9 Comments

I have been waiting for someone to take on this approach. Shrinking a model, slowing down its processing, etc, in order to "replicate" human processing. I like your question about the "blank slate." It cuts to the quick. All of this is analogy. Very interesting analogy. But still we are dealing with models of models, no. Opens up a larger field of question about using AI as a vehicle for research in lieu of work with actual humans. I am thinking of folks who are safety testing systems on crowds of AI agents--using those scenarios to predict the integrity of systems in the face of different kinds of stressors. Again, models of models. In essence, science has always worked this way. But there is something interesting and new happening here. Definitely something to write and think about...

Expand full comment

Thanks Nick! Yes, sometimes these AI models can feel like magic. It's tricky isn't it? Ideally we want to build models that tell us something about the real world. I agree -- AI of this type is an analogy of sorts, but like all good analogies (and bad ones) they can only go so far. The trick is trying to figure out what the models are actually explaining.

Expand full comment

Hi Suzi, first author of the Science paper here! I just wanted to say thanks for this fantastic write-up of our work and really diving into some of the details of our training and evaluation set-up. I’m mostly in agreement with the concerns you’ve listed here, but I did want to add a few additional comments and provide some additional context for some of our choices to your readers:

- You mention a language acquisition device, or a universal grammar, as an example of the nature view. Since our work focuses mostly on the problem of lexical acquisition rather than grammar, there are other beliefs more in line with the nature view that are worth mentioning as well, such as knowing the set of visual referents that a concept could refer to at birth (e.g. an innate view of concepts), or having strong constraints about how to extend or generalize a word (e.g. based on its shape, or only considering whole objects instead of parts), or assuming that each word has a different meaning (the principle of contrast). We do not explicitly include any of these mechanisms into our model, its primary method of learning these mappings is purely by the co-occurrences between visual and linguistic information.
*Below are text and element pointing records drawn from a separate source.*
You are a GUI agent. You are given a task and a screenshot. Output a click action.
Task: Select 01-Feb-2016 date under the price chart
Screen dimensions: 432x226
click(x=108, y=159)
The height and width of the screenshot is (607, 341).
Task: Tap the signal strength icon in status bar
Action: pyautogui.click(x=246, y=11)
- Concern 1: I agree that we do remove some layers of complexity compared to the raw multi-sensory stream of what a baby receives, by only considering the paired moments between spoken utterances and visual input, as well as passing in the transcribed utterances, but I would argue that many of the other well-known models that purport to study cross-situational word learning make even more assumptions, such as removing the visual aspect of the problem entirely! See https://www.sciencedirect.com/science/article/pii/S0010028512000795?casa_token=UOzXoHdHMEMAAAAA:1jPkoacJooE6UIB7uDU_ah8GPBnCZYLbDqKMLHhA5p37gJ-ZQ-x2JVZAnZEThagP9Sj2UlU or https://journals.sagepub.com/doi/full/10.1111/j.1467-9280.2009.02335.x?casa_token=wT08hOSACawAAAAA%3APrxJEByZR7clWbKTHhZPXlu7aG-aBXl_4ZdraIOZ039pzYL8bGlE-Ss7Silk22-tLzalF4nUJGBN. Additionally, this kind of pre-processing is also common in multimodal machine learning. It is quite common to have some amount of pre-processed or annotated data to also feed into the model (see examples from the Ego4D challenge that also uses an egocentric video dataset: https://ego4d-data.org/docs/challenge/). Nevertheless, even with some of these pre-processing steps, our work still provides the largest and most representative subset of one child’s experience to date, and I think demonstrating that learning is possible from this is still a huge advance for the field.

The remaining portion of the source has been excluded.